Death in a cell: unanswered questions
Cazes was transferred to Bangkok Remand Prison, the holding facility for Thai and foreign defendants awaiting trial. He was placed in a single cell under what was described as "standard" monitoring. According to the official Thai account, on July 12, 2017, around 7 a.m. — seven days after his arrest — a guard discovered him hanging in his cell, using a bath towel tied to the top frame of the toilet door. Resuscitation was attempted; death was pronounced.
The official account concluded suicide. Thai coroner documents, penitentiary authority statements, and the internal investigation all pointed to the same cause.
However, several elements have fueled persistent doubt:
- Cazes's cell was not equipped with CCTV, according to his lawyer's statements — unusual for a very high-profile detainee who was the subject of an ongoing international extradition request
- The death occurred the day before the first extradition hearing scheduled for July 13, permanently neutralizing the proceedings — the United States had already requested his transfer
- Bangkok Remand Prison is notorious for extreme overcrowding and harsh conditions — some observers have suggested the possibility of a genuine suicide in a desperate situation, while others have pointed to how easily an "accident" can happen in such facilities
- His Canadian family and lawyer filed requests for an independent autopsy, which were not granted
No independent international investigation was conducted. The official suicide ruling remains the judicial consensus, without the unanswered questions being definitively resolved. Alternative theories (murder arranged by nervous business partners, a neutralization orchestrated by an intelligence service wishing to avoid revelations about investigative methods) remain speculative and unproven to this day.
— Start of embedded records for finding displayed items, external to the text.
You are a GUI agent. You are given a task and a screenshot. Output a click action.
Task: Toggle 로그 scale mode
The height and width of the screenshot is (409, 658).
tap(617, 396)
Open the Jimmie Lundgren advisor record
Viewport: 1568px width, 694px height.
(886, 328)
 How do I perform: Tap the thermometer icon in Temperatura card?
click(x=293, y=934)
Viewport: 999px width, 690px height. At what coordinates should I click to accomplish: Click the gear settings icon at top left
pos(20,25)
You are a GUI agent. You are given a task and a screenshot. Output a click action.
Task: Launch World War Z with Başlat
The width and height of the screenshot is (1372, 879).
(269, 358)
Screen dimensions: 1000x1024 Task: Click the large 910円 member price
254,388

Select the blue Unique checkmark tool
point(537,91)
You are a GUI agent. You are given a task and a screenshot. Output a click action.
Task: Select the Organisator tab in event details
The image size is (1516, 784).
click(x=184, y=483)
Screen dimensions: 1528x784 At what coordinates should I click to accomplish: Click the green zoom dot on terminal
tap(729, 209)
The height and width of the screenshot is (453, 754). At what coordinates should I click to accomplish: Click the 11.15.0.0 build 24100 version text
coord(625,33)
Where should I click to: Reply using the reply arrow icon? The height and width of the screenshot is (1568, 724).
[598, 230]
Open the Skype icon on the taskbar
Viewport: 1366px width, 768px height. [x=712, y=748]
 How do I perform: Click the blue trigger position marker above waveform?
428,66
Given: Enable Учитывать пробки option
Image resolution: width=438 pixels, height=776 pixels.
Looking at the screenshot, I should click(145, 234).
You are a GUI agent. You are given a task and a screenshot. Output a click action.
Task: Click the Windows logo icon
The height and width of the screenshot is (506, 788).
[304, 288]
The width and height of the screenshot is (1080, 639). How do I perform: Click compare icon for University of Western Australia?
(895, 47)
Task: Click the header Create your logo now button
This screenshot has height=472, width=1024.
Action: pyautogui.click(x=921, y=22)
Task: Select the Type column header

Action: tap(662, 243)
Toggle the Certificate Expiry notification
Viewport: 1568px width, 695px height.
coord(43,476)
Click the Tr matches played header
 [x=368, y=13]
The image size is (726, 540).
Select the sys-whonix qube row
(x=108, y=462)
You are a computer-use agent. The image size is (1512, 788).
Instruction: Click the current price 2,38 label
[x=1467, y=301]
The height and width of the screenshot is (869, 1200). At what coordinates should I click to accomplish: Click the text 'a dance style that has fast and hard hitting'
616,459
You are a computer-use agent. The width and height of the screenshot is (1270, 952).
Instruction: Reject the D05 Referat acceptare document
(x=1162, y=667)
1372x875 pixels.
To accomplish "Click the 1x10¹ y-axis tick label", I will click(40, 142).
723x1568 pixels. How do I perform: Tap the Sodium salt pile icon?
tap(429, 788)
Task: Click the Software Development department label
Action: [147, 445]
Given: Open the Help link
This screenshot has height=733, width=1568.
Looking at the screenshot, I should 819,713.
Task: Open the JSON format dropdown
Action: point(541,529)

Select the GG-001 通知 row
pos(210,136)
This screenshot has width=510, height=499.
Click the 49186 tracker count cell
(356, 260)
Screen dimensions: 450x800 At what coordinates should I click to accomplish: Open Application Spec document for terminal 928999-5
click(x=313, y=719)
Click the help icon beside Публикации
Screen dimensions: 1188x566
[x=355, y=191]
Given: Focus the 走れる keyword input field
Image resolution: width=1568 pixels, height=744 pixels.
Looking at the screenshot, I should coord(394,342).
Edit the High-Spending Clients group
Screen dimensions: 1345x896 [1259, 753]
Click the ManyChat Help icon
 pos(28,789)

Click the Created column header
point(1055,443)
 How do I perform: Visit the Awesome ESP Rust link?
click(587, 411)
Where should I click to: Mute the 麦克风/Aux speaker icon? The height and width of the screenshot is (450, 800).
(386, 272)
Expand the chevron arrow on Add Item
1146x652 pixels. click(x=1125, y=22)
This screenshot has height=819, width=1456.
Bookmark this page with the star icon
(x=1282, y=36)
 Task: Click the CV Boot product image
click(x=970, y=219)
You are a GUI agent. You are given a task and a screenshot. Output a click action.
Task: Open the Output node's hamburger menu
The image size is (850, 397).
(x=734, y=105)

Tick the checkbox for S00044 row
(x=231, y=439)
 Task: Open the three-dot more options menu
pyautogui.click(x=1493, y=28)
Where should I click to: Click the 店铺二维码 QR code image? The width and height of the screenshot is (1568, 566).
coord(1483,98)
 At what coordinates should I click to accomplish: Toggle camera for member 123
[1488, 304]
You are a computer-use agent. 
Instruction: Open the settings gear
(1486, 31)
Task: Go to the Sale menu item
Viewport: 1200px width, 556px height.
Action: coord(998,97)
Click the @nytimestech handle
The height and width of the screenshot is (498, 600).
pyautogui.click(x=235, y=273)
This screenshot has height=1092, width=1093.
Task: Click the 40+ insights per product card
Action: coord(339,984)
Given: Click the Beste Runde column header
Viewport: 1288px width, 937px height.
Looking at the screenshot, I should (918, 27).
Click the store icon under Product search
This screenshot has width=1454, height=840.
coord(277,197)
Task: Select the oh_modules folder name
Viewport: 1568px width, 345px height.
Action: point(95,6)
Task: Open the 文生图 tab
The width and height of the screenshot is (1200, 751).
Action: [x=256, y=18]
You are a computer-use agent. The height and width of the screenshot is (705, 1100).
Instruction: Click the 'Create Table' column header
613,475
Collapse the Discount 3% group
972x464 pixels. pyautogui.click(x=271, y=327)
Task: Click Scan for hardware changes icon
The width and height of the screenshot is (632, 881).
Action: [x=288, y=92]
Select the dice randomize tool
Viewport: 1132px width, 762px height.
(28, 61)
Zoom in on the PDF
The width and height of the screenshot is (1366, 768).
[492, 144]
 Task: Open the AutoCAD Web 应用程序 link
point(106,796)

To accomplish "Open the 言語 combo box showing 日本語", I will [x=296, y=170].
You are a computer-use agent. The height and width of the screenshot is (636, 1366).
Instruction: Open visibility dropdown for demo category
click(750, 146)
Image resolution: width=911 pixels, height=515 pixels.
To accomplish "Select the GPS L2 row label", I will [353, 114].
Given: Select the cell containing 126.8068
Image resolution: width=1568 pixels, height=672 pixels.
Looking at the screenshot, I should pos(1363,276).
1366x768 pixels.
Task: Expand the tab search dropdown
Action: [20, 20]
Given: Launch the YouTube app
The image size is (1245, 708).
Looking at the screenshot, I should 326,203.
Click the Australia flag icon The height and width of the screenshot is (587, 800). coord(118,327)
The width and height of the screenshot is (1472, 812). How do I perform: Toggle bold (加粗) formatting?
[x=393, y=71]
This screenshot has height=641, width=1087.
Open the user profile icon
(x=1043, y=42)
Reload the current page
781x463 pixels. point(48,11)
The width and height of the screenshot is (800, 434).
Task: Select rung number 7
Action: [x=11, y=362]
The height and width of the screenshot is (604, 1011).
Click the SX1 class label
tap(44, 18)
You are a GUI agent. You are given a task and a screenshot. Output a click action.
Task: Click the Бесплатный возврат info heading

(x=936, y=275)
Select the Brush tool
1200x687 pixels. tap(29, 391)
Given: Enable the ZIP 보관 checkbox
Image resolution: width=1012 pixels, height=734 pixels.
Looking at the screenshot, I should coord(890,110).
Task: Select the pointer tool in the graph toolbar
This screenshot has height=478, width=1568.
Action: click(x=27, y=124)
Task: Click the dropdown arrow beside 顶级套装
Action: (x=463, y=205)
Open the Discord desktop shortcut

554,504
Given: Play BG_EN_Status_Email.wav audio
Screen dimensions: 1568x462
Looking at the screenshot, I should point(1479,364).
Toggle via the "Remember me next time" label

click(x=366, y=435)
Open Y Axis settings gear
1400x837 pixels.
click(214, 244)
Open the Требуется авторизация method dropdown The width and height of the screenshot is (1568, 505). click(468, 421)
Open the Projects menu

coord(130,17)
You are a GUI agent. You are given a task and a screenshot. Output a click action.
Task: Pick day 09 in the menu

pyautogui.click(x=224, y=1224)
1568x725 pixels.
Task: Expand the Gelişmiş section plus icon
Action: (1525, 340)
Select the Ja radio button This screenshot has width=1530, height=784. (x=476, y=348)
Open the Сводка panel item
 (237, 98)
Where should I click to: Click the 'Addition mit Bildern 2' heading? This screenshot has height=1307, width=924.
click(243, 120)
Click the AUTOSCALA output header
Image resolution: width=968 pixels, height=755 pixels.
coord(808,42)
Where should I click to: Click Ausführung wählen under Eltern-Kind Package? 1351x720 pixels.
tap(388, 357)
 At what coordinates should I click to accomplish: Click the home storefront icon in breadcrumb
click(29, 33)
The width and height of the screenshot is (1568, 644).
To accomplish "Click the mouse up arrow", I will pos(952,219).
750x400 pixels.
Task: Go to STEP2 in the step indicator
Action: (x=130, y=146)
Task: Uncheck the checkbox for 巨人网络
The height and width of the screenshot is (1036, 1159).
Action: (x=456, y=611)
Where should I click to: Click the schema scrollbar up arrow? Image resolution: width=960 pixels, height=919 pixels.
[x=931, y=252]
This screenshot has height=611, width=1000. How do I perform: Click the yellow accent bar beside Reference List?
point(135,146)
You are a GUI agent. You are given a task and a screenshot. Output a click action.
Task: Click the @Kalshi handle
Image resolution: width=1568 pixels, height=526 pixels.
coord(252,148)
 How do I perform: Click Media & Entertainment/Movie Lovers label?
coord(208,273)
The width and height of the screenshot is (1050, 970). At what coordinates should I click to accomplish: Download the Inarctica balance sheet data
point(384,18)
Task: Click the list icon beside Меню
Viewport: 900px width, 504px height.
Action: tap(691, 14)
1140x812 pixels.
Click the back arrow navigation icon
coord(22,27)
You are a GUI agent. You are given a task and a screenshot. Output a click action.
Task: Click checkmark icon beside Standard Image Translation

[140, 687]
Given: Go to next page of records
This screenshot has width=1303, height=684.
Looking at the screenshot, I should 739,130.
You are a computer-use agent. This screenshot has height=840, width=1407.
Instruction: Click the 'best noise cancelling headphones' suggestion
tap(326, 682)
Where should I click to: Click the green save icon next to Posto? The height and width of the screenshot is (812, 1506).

The consequences of AlphaBay
AlphaBay's fall had massive ripple effects:
- More than 400 arrests of vendors and buyers across a dozen countries in the two years that followed, using data collected on Hansa
- Approximately 50 kg of hard drugs and 100 kg of cannabis seized at customs thanks to exposed addresses
- Cazes's $23 million in assets, officially remitted to the Canadian and Thai governments, with a portion redistributed to victims who demonstrated harm
- End of the illusion of impunity for marketplace operators: after Ulbricht (life sentence), Cazes (death), and the successive convictions of AlphaBay-Alpha02 v2, Hansa, Wall Street Market, and DarkMarket founders, no operator can credibly claim to slip through the net
- Relaunched in 2021 under the name "AlphaBay v2" — operated by "DeSnake", Alexandre Cazes's former technical administrator, who presented himself as the legitimate successor. This v2 remained far smaller and was itself seized in 2024.